Esiste la rue Jules César. Che dire ancora ? I suoi elementi crescono all’insegna di pochi privilegi : un tuffo in più nel bianco cupo delle idee che paiono vaneggiare, ma poi si traducono davvero in eleganza posta in trono per chi legge con dolce creanza. Rue Jules-César ha questo di ulteriore. Non oserai altro se vieni a vederla; ti sembrerà muovere i passi come allora, a bella posta. Potrai cantare dentro di te, in attesa di qualcuno che sia come te. Troverai forse ancora di più, a guardar bene. Ed entrerai magari in uno di quei luoghi espressi, che si dicono e scrivono proprio così. Di là poi non incontrerai che vuoto fiuto per definire tante case seguendo non solo questo istante, ma pure gli altri che ti saranno tutti amici. Saprai di quelle cose l’essenziale, per non ripeterti e non causarti guai.
È ciò che cercano i costruttori veri, che intendono poter parlare per accennare a ciò che mai esiste e sempre c’è. Poi non partire subito, credi, se sfiorerai anche così la rue Georg-Fridrich-Haendel. Laddove il sole rasenta percettibile linee ai suoi bordi, come indicasse a te l’uscita.
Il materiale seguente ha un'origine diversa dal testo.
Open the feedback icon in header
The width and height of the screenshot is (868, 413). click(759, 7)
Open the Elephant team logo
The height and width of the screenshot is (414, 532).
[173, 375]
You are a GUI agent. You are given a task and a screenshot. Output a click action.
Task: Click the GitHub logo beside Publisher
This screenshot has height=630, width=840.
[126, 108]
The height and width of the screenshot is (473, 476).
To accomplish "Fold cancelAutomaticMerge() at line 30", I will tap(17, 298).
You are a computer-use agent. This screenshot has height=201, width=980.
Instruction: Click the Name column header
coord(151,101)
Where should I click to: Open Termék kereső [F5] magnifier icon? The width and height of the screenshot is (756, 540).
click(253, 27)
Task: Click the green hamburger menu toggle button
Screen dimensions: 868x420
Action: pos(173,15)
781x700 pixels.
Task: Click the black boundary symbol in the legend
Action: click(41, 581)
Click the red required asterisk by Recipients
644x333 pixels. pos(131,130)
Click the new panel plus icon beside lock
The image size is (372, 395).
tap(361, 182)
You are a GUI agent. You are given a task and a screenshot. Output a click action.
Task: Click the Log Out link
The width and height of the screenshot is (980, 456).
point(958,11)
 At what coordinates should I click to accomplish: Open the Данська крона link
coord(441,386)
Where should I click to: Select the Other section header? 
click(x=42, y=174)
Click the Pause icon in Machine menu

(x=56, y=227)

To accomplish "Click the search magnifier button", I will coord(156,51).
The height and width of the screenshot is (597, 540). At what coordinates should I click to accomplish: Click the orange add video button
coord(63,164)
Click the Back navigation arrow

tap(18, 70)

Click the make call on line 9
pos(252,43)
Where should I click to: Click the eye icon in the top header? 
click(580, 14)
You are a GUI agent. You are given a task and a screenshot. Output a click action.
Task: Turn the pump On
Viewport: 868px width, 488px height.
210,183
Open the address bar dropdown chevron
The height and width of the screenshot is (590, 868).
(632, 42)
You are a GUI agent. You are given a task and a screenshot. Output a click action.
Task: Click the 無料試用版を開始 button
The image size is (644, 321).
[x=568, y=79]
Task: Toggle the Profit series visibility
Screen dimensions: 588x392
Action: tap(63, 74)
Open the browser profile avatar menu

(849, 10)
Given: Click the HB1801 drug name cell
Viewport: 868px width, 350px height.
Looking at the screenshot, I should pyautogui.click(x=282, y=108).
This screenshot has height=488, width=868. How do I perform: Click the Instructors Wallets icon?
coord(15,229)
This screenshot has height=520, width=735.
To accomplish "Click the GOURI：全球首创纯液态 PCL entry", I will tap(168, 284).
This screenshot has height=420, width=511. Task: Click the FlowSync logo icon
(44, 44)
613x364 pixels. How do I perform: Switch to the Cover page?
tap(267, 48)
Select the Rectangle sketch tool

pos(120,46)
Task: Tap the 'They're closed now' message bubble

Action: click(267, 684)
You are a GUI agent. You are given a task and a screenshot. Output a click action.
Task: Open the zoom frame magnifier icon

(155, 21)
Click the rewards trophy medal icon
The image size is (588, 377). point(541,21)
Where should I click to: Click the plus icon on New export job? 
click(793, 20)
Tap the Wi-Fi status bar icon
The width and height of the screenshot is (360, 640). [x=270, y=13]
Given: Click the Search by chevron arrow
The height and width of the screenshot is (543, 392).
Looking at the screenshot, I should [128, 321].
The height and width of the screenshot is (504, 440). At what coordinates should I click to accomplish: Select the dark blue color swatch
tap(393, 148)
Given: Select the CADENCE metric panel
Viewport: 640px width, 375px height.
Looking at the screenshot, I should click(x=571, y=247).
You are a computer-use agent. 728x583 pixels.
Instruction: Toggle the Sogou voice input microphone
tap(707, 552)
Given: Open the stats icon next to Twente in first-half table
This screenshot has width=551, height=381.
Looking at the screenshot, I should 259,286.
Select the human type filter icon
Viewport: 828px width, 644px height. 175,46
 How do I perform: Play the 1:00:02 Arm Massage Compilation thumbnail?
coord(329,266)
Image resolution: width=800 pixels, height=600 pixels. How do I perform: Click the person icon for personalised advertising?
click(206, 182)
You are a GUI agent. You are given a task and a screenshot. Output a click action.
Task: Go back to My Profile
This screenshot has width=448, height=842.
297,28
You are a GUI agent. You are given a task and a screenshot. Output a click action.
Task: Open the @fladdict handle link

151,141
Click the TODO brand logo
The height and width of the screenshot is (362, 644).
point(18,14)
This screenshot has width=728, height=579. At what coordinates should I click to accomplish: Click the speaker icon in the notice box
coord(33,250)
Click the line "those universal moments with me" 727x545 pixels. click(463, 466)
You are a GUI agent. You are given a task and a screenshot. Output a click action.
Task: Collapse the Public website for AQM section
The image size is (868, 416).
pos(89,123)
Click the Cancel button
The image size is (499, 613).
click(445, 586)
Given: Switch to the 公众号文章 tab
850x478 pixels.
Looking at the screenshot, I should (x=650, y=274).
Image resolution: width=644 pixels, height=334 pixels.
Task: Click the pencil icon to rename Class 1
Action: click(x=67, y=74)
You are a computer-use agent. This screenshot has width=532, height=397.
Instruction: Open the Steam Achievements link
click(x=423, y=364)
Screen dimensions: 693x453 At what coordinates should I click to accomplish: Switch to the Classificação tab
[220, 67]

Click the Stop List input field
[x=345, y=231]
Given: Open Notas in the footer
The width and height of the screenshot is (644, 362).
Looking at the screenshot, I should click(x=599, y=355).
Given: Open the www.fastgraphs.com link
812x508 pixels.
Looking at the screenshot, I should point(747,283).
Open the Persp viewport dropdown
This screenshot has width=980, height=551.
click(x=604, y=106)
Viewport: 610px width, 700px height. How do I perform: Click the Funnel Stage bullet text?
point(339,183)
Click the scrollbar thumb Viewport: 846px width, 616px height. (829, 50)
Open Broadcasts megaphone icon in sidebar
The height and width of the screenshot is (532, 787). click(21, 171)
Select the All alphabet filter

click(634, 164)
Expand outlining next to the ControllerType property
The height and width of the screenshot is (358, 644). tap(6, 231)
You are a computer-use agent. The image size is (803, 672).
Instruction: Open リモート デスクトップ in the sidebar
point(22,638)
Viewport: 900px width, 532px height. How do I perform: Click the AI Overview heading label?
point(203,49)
Siccome ci si trova sul prato d’aria che scuote, mi porrei all’ascolto di quel che passa, volentieri, che si tramuta e torna in Francia a celebrare; è la sua originale partizione protettiva, agli inizi di ogni scoperta nel viaggio intorno a noi.
In fondo al pont des Arts più ombre occhieggiano per fedeltà nella nostra direzione; certo portiamo diverse nuove parole a guardare il fiume, che oggi riceve idee tondeggianti e leste dalla Coupole disegnatasi sull’acqua appena crespa: perciò ci dirigiamo al quai Voltaire che ci aspettava, più presente che mai.
Oggi allora ci baciamo a quella stazione d’arrivo. Ci fermiamo a Montparnasse, come dicevo.
Ci lasceremmo distrarre da qualche carezza ulteriore, dai guizzi d’altri sguardi e dalle nostre mani che cercano respiro. C’infiliamo come siamo capaci lungo il parvis Daniel-Templier, sentendo in questo andirivieni lubrificato dai continui mutamenti i treni che rientrano a ricordarsi deità.